Patiroglu et al in Turkey 2017 (8), reported the outcomes of 20 transplanted PID patients (of which 6 were also SCID), with a median age at transplant of 21 months, 11 related HLA-matched, 6 haploidentical; they found a 65% survival rate, and a prevalence of 30% for GVHD. In Seoul, Yi et al . described in 2018 their experience of 26 patients in 11 years (9), most of which had WAS, CGD, or SCID; they found a 73.1% survival rate, and 85% of patients with complete chimerism after 1 year. In India, Uppuluri et al (10) transplanted 16 children with PID, and used post-transplant cyclophosphamide on days 3-4; they found a 50% prevalence for GVHD.

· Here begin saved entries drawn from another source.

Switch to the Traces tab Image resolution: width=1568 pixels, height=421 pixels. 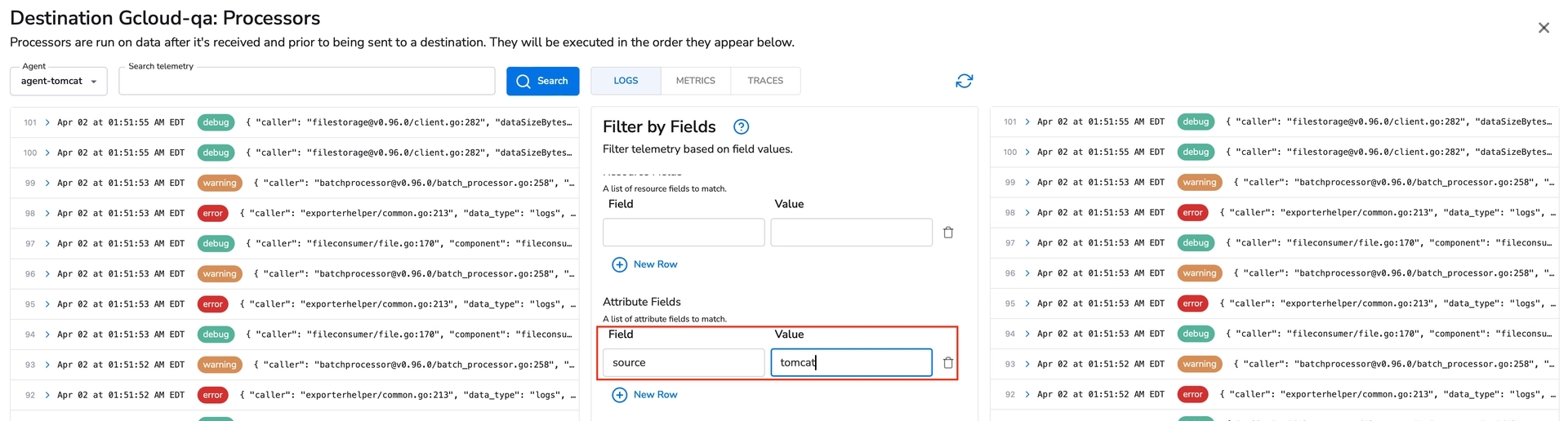coord(765,81)
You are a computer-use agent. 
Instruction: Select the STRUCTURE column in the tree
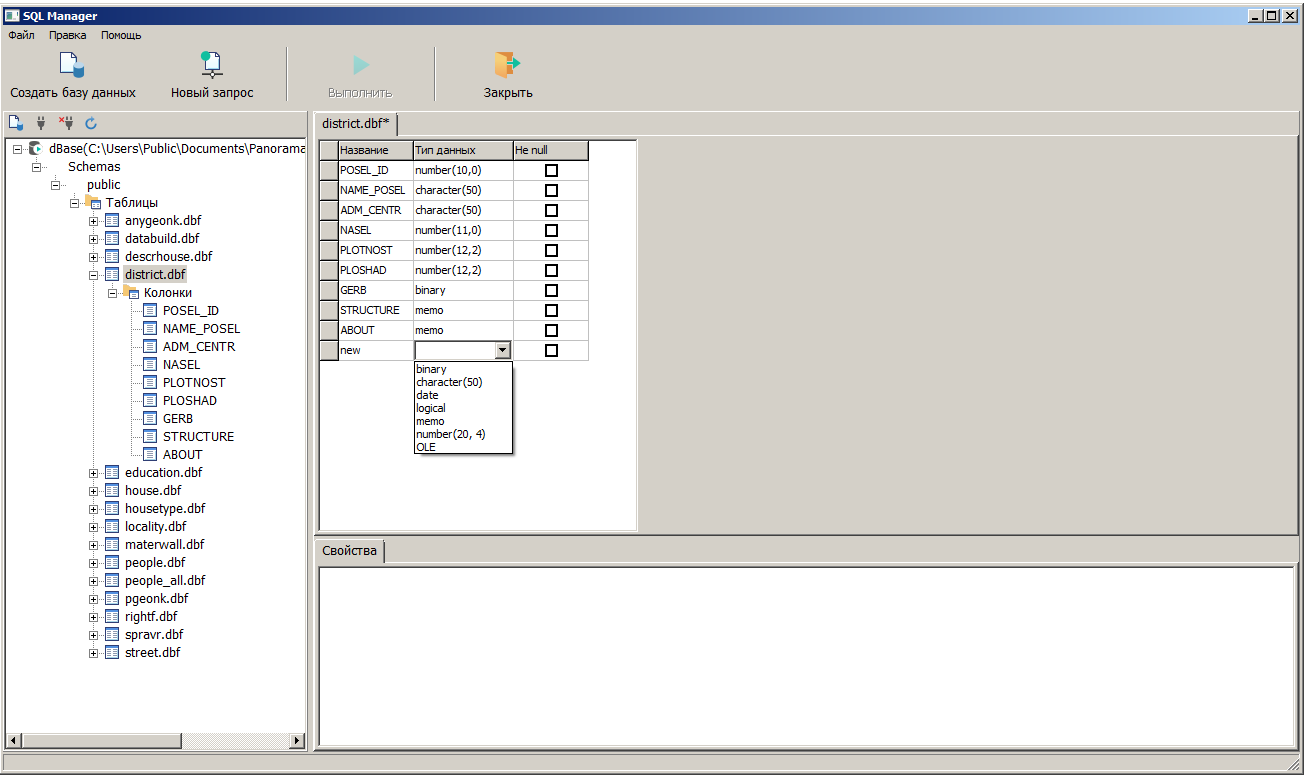pos(198,437)
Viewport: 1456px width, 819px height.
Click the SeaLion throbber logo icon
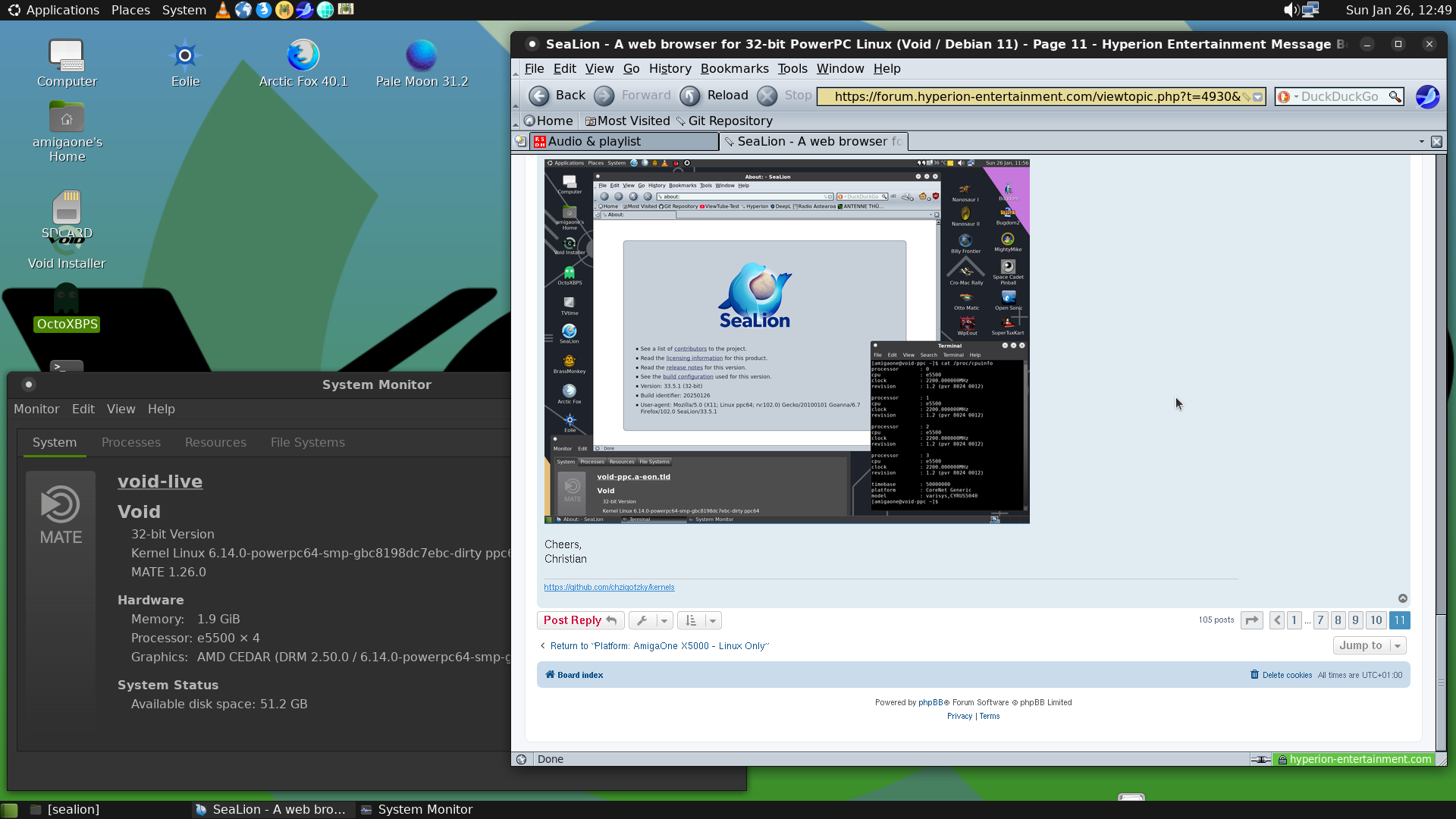(x=1427, y=96)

The Paris group at Necker Hospital recently reported their experience with post-transplant cyclophosphamide to reduce the risk of graft failure and GVHD in children with PID or osteopetrosis without an HLA-identical donor (11). They found a 77.7% survival rate after two years, with a cumulative incidence of 45.8% and 24.2% for acute and chronic GVHD. In the rest of North America and Europe, nearly four decades of experience and research have allowed for excellent survival rates. From their large cohorts we have learned that the outcome is largely dependent on active infection-free status at the moment of transplant (5,6).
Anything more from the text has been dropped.